Ora, em conformidade com a jurisprudência recordada no n.o 39 do presente acórdão, os Estados‑Membros não podem, ao fixar critérios diferentes dos enunciados no artigo 5.o da referida diretiva, adotar medidas mais restritivas do que as definidas nessa mesma diretiva.

42

Além disso, entre as medidas mais restritivas proibidas figura também, como o advogado‑geral realçou nos n.os 62 a 64 das suas conclusões, a inversão do ónus da prova prevista no artigo 14.o da LOCM. Com efeito, uma vez que as vendas com prejuízo não figuram entre as práticas referidas no anexo I da diretiva relativa às práticas comerciais desleais, a aplicação de uma sanção por violação da proibição de tal venda com prejuízo deve ser precedida de uma análise, levada a cabo tendo em conta o contexto factual de cada caso concreto, do caráter «desleal» da referida venda à luz dos critérios enunciados nos artigos 5.° a 9.° dessa diretiva, e não pode assentar numa presunção que incumbiria ao profissional elidir (v., por analogia, acórdão de 23 de abril de 2009, VTB‑VAB e Galatea, C‑261/07 e C‑299/07, EU:C:2009:244, n.o 65, relativa à proibição das ofertas conjuntas aos consumidores).

43

Nestas condições, há que responder à questão submetida que a diretiva relativa às práticas comerciais desleais deve ser interpretada no sentido de que se opõe a uma disposição nacional, como a que está em causa no processo principal, que contém uma proibição geral de propor para venda ou de vender bens com prejuízo e que prevê motivos de derrogação a essa proibição baseados em critérios que não figuram nessa diretiva

Quanto às despesas

44

Revestindo o processo, quanto às partes na causa principal, a natureza de incidente suscitado perante o órgão jurisdicional de reenvio, compete a este decidir quanto às despesas.
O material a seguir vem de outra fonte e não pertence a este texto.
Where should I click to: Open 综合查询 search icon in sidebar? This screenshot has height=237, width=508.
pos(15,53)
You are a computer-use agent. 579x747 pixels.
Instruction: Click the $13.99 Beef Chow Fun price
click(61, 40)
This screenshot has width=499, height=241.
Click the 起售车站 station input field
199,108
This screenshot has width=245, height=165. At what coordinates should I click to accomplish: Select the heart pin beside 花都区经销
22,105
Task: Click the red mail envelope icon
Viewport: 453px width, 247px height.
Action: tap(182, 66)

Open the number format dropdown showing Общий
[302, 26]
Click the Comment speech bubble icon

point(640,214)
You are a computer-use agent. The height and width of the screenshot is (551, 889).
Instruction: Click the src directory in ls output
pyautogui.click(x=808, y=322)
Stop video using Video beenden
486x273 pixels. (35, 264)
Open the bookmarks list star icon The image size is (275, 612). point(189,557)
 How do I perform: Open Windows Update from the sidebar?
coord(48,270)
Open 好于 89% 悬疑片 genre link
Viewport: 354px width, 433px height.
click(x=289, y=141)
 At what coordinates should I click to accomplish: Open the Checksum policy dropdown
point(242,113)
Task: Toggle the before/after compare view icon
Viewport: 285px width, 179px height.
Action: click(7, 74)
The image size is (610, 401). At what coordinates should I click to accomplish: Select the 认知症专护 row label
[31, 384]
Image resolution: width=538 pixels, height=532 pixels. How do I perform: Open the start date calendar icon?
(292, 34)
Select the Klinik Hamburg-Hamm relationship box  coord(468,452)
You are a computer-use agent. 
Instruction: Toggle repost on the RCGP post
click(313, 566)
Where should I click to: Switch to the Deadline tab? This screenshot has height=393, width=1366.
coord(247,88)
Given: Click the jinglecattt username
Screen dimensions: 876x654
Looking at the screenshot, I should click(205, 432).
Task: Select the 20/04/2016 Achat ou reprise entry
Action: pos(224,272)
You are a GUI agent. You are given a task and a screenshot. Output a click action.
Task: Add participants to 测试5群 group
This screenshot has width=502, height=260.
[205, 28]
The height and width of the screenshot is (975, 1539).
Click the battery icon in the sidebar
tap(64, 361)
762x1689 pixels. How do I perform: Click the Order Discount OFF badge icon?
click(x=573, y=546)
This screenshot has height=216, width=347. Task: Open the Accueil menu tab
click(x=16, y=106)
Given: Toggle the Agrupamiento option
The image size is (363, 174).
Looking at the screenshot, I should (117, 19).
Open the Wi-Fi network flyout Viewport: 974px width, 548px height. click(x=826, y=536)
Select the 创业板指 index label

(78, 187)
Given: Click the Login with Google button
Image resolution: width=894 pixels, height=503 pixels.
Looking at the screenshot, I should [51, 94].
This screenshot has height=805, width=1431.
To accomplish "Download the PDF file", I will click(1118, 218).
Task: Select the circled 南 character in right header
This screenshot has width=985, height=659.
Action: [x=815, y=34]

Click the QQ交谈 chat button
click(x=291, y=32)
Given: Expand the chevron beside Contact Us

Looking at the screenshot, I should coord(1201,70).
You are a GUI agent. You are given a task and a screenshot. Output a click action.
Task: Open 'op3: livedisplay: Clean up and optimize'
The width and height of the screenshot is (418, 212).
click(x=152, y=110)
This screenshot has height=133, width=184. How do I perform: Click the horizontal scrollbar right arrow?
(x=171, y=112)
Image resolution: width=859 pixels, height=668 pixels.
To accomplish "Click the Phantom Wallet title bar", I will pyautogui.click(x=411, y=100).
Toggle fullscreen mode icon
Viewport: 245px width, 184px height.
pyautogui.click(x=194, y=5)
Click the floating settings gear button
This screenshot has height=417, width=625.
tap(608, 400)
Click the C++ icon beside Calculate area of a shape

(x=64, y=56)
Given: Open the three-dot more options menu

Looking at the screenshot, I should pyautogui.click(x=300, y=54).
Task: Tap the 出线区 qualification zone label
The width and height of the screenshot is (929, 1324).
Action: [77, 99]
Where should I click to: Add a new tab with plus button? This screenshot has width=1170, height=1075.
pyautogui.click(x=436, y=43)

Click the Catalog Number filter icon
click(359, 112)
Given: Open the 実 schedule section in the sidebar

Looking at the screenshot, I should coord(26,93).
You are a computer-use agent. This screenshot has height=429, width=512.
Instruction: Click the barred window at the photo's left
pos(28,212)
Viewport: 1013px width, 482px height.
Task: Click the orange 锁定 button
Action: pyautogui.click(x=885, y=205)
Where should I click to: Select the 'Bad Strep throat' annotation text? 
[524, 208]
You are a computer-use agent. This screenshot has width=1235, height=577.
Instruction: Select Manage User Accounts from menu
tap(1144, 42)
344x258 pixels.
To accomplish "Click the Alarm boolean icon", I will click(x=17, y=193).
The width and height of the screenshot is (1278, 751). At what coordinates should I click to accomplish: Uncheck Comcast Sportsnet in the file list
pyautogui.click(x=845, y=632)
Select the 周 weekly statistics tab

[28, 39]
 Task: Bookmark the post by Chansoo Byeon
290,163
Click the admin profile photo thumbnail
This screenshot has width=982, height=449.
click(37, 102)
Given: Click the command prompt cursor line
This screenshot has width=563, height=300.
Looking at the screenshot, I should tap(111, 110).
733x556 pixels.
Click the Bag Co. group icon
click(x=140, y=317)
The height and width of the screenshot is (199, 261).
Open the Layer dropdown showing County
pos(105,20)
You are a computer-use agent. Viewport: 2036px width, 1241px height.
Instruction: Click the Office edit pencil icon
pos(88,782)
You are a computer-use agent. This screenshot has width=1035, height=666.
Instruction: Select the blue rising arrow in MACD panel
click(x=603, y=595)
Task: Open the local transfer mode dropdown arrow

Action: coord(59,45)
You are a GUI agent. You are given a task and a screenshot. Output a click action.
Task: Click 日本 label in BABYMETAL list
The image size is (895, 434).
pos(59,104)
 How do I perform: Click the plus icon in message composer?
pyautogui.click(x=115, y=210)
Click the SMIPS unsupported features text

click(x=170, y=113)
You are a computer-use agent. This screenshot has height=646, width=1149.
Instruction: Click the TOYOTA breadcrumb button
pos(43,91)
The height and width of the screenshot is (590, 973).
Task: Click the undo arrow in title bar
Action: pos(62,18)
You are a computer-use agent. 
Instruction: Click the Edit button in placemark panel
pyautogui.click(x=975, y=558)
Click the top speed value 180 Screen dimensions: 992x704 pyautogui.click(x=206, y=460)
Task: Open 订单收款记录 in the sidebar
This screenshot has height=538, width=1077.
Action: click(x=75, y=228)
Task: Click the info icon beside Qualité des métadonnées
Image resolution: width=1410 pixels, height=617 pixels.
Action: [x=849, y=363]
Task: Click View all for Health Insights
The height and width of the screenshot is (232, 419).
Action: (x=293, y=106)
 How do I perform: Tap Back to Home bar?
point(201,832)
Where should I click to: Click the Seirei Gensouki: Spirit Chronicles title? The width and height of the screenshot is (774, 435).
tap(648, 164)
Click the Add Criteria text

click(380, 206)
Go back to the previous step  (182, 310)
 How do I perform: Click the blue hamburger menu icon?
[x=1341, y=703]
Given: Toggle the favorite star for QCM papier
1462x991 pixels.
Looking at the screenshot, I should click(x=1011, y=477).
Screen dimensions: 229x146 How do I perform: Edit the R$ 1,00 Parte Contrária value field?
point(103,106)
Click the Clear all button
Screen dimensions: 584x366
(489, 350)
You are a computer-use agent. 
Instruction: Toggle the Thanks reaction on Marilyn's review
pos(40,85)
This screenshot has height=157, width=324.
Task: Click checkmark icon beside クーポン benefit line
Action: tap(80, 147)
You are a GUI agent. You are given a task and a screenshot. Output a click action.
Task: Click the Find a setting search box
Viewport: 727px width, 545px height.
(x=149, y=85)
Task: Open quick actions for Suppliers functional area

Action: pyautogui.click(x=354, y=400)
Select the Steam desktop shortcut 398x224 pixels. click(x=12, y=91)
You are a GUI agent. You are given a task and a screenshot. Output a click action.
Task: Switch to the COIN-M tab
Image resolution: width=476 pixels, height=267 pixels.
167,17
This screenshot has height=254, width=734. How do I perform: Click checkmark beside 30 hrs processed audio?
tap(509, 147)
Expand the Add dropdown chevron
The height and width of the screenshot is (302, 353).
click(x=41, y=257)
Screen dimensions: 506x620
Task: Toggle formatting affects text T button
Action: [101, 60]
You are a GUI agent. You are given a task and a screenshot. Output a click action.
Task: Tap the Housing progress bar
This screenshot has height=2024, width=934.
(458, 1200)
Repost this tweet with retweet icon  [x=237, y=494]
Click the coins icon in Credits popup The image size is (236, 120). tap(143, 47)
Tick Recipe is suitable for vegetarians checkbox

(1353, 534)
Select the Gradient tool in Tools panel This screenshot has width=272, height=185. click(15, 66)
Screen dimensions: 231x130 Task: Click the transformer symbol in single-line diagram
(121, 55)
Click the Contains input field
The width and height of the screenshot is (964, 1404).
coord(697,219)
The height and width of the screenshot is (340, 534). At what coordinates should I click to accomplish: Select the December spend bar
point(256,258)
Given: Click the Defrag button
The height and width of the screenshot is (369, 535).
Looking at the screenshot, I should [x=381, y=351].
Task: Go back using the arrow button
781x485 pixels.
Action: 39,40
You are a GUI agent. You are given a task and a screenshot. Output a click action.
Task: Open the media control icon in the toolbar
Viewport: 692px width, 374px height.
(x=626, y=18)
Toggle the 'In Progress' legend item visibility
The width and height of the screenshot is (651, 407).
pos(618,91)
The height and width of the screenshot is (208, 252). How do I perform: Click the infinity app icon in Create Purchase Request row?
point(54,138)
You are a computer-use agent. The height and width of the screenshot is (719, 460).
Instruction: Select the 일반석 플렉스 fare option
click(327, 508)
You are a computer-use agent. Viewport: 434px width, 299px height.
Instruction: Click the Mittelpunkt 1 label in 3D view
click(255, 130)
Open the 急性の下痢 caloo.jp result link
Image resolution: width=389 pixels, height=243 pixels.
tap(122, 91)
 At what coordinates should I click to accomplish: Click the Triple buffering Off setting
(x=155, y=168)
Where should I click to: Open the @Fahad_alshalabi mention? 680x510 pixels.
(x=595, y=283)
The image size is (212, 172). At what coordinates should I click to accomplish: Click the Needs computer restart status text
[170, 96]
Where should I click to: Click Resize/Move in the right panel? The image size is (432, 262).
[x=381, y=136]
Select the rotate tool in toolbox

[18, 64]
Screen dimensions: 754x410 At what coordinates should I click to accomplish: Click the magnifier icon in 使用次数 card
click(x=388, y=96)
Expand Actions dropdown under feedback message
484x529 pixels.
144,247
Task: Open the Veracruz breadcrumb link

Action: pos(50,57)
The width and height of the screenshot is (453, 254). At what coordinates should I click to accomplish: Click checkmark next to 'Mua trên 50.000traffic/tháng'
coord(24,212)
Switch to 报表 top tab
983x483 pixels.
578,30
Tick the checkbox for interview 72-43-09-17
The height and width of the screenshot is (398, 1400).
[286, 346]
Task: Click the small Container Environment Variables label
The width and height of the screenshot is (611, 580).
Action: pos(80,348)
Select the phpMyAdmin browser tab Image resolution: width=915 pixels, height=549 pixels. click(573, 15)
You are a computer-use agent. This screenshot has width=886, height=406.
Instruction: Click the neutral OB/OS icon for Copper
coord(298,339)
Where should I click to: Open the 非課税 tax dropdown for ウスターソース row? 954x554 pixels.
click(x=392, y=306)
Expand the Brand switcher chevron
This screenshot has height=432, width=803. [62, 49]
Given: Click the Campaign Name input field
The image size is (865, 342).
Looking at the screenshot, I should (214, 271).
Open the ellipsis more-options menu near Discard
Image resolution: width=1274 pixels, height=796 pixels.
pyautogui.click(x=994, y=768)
As despesas efetuadas pelas outras partes para a apresentação de observações ao Tribunal de Justiça não são reembolsáveis.

 

Pelos fundamentos expostos, o Tribunal de Justiça (Quinta Secção) declara:

 

A Diretiva 2005/29/CE do Parlamento Europeu e do Conselho, de 11 de maio de 2005, relativa às práticas comerciais desleais das empresas face aos consumidores no mercado interno e que altera a Diretiva 84/450/CEE do Conselho, as Diretivas 97/7/CE, 98/27/CE e 2002/65/CE e o Regulamento (CE) n.o 2006/2004 («diretiva relativa às práticas comerciais desleais»), deve ser interpretada no sentido de que se opõe a uma disposição nacional, como a que está em causa no processo principal, que contém uma proibição geral de propor para venda ou de vender bens com prejuízo e que prevê motivos de derrogação a essa proibição baseados em critérios que não figuram nessa diretiva.

 

Assinaturas


( *1 ) Língua do processo: espanhol.